One of the more challenging compliance issues for employers is managing family and medical leave and other leaves of absence, and knowing when to safely terminate employment. Kimberly Korando with Smith Anderson law firm guided CAI members who participated in the recent members-only “Ask the Experts” sessions on the interplay of company leave policies, the Family and Medical Leave Act (FMLA), the Americans with Disabilities Act of 1990 (ADA), the ADA Amendments Act of 2008 (ADAA), and North Carolina’s Retaliatory Employment Discrimination Act (REDA).
Following are some of the practical takeaways from this session:
1. REDA and ADAA have different requirements.
North Carolina’s REDA law allows employers to have a consistent termination policy that applies across the board regarding workers’ compensation leave. The ADAA requires a case-by-case evaluation when an employee needs extended leave to determine if a reasonable accommodation can be made (consistency is not applicable).
2. Review policy language on FMLA eligibility.
Be sure that your employee-eligibility statement for FMLA includes all of these requirements: employed for at least 12 months; worked 1,250 hours over the previous 12 months; and works at a worksite with at least 50 employees within 75 miles. According to Ms. Korando, if the policy leaves out any of the criteria, you may be required by the courts to grant FMLA even if the employee is not eligible.
3. Consider the different requirements of FMLA and ADA on return to work.
FMLA requires an employer to return the employee to the same or an equivalent position. ADA requires the employee’s return to the original position.

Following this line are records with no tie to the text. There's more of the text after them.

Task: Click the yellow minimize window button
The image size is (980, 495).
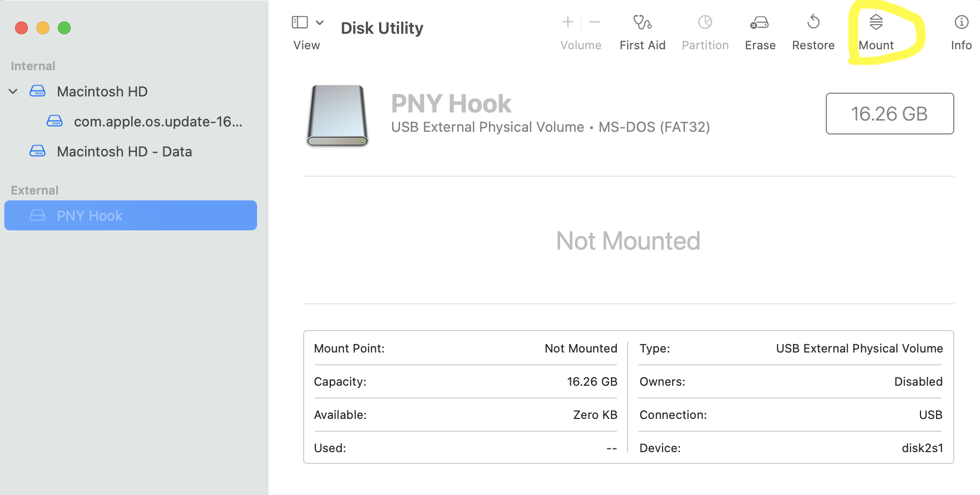Action: (x=43, y=28)
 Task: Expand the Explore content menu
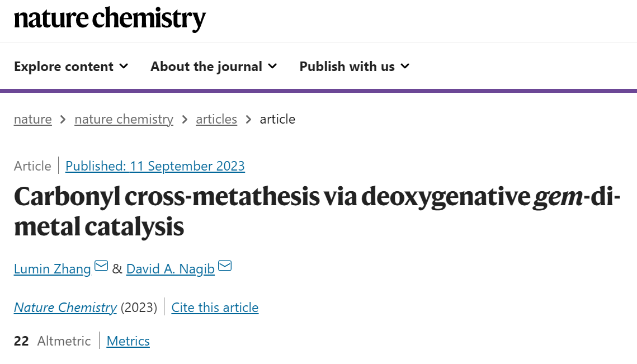pyautogui.click(x=71, y=66)
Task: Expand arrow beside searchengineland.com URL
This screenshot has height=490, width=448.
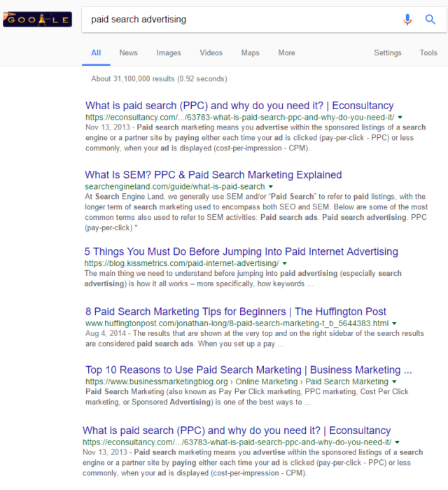Action: pyautogui.click(x=271, y=187)
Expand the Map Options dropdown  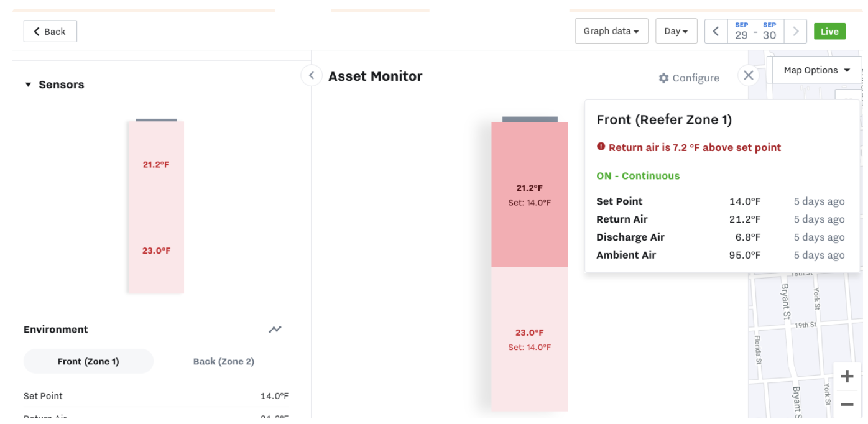816,70
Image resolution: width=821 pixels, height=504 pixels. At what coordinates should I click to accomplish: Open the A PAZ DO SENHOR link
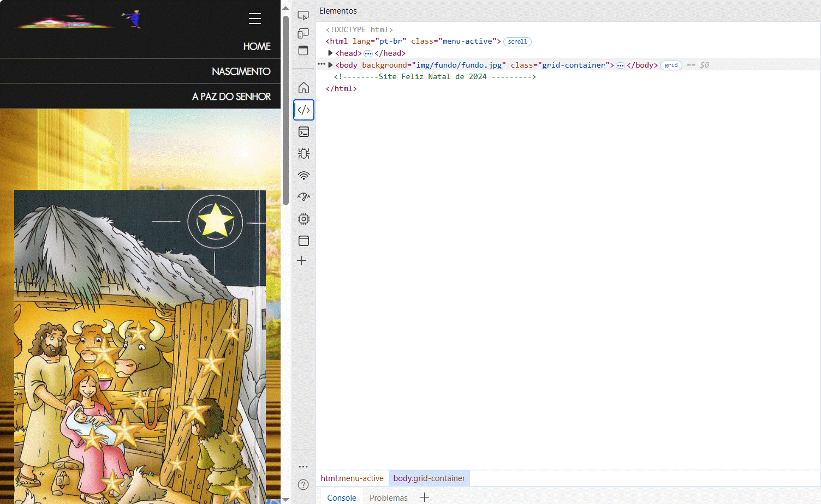point(231,96)
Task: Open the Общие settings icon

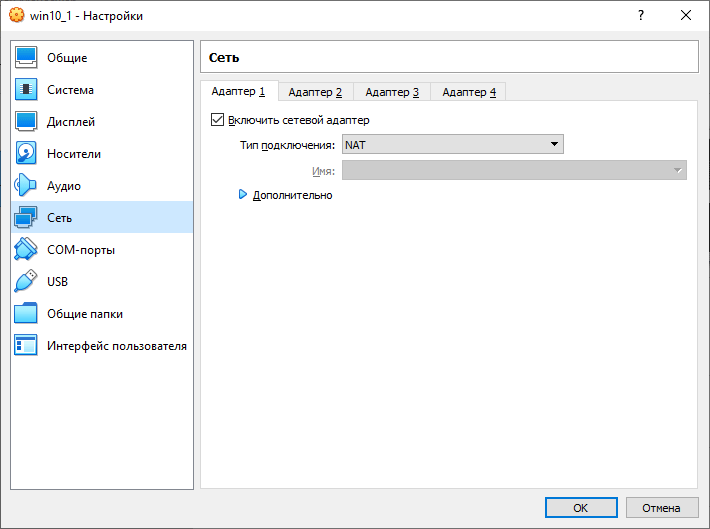Action: point(26,58)
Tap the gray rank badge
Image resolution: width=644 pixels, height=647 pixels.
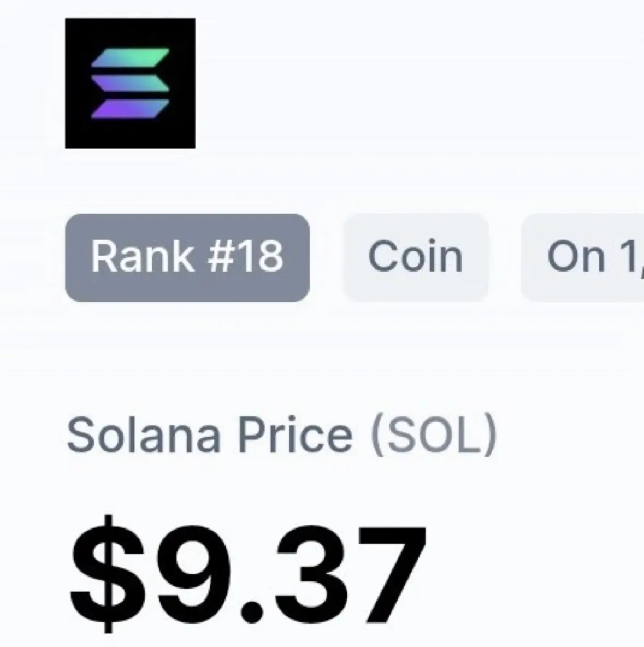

This is extremely important to remember when the employee is covered by both the FMLA and ADA, and the employee returns before the end of the FMLA (unless he or she is unable to perform the original position with or without reasonable accommodation).
4. Document the interactive process.
Court cases provide employers with tips on the court’s expectations of how they should handle the ADA process. One “nugget” Ms. Korando gleaned was that the courts expect employers to document the interactive process and what was considered and discussed with the employee regarding reasonable accommodation and/or undue hardship.
5. Check third party vendor letters.
If you have agreements with vendors that stipulate automatic termination of temporary employees if they are unable to work, include the statement unless other action is required by applicable federal or state law. There are joint employment responsibilities under FMLA and ADA.
6. Indefinite leave is not a reasonable accommodation in North Carolina.
The 4th circuit court has said that it is unreasonable to expect an employer to hold a job or consider other jobs or extended leave when the employee’s doctor states the employee will be on leave indefinitely. The employee can be terminated if this is the case (after completion of eligible FMLA leave).
7. End of leave communications.
Communicate with the employee by documenting in writing a summary of the leave dates, type, etc. Include the last day worked, the dates of FMLA and the date job reinstatement responsibilities ended, extended leave or other reasonable accommodations made, and the date of termination.
If you have questions about FMLA or other leave rights, please call a member of CAI’s Advice and Counsel team at 919-878-9222 or 336-668-7746.


No Comments »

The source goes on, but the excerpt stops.